Feroud is Lee J Cobb, who is a quiet but powerful presence in the film, in between his two Oscar nominations for On the Waterfront and The Brothers Karamazov. He keeps calm everywhere and under the greatest pressure, except when it comes to Violette, who has a habit of driving him nuts. It doesn't help when she leaves him, of course, and it really doesn't help when she throws out the name of Harry Smith, the man who helped her at the café. Toren is good at being both independent and dependent at the same time, but her career didn't take off in Hollywood. This may have been her biggest film, though she made higher rated ones. After a few European films, she went home to Sweden in 1957 and died of a cerebral haemmorrhage at the slight age of thirty. Already long established, Everett Sloane plays Gen LaSalle, though after dominating the early scenes, he disappears for a long while. His bitterness is welcome when it returns.
The tone is dark throughout, Harry Smith being a lot less in control of his destiny here than Rick Blaine ever was. Sirocco could even be seen as a vague prequel to Casablanca, not just because of the timeframes involved, but because the experiences Smith goes through are easily the sort of experiences that could have shaped Blaine. The only catch to that theory is that Bogart made Sirocco in 1951, a decade after Casablanca, and the years between only etched the weight of the world further into his iconic face. There's little romance to counter the pressure, the lighter sides coming from lesser characters. Zero Mostel and Nick Dennis are only a slight reminder of Sidney Greenstreet and Peter Lorre, but they offer much the same touch. Mostel is delightfully obtuse as Balukjiaan, an Arab trader. 'Look at me, I'm an honest businessman,' he protests. Dennis is part Andrew Sachs and part Mischa Auer, dancing around even when he isn't dancing.

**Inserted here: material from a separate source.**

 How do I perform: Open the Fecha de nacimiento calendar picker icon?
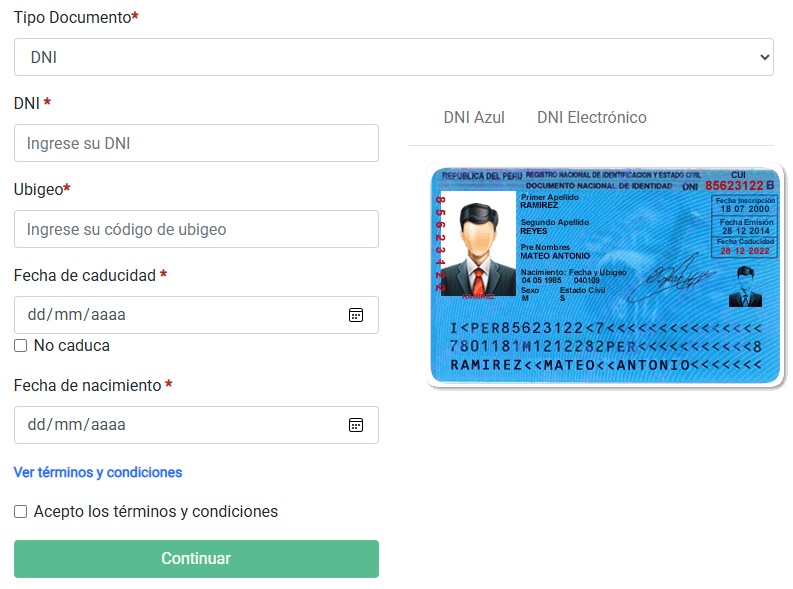(356, 425)
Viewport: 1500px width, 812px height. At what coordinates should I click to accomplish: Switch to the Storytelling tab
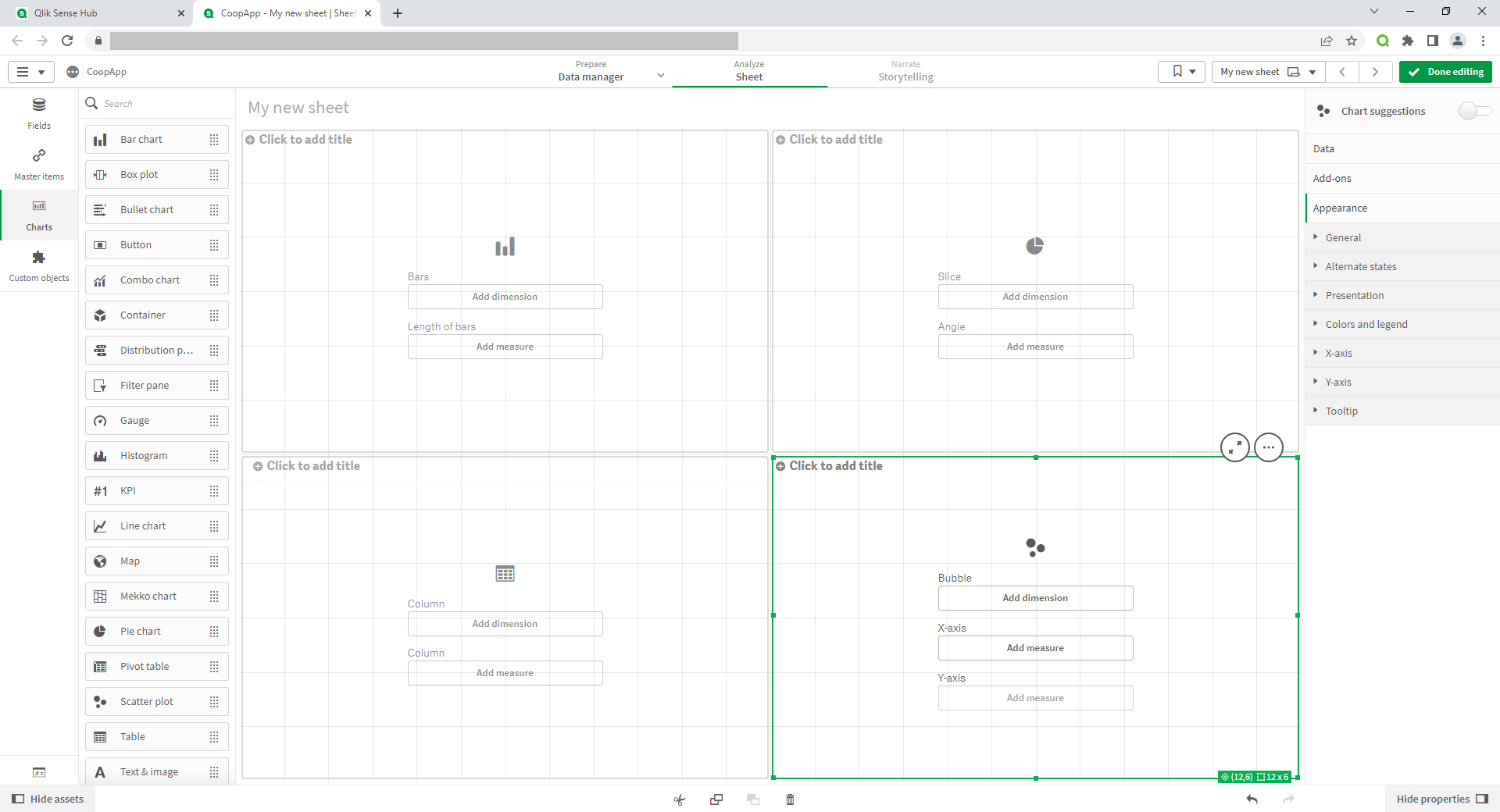click(x=905, y=72)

While the Casablanca comparisons are obvious and early, Sirocco doesn't fare too well. It does keep us involved and it grows late after indications that it wouldn't. Perhaps two thirds of the way in, as we start to believe that the characters are set in stone, change begins and it unfolds OK, the last fifteen minutes giving Bogart and Cobb in particular some good scenes. There are some neat lines, Cobb getting the humanitarian ones and Bogart the cynical ones. 'What do you care whose gun it is,' he tells one man, 'as long as it isn't aimed at you?' Mostly though it runs on without impressing too much, an excellent example of how even poor material in the hands of those involved can be worth watching. No, it isn't Casablanca, but few films are. It isn't even a great entry in Bogie's distinguished filmography, but it's still worth a look to see how he tried to continually darken his characters yet retain some semblance of sympathy.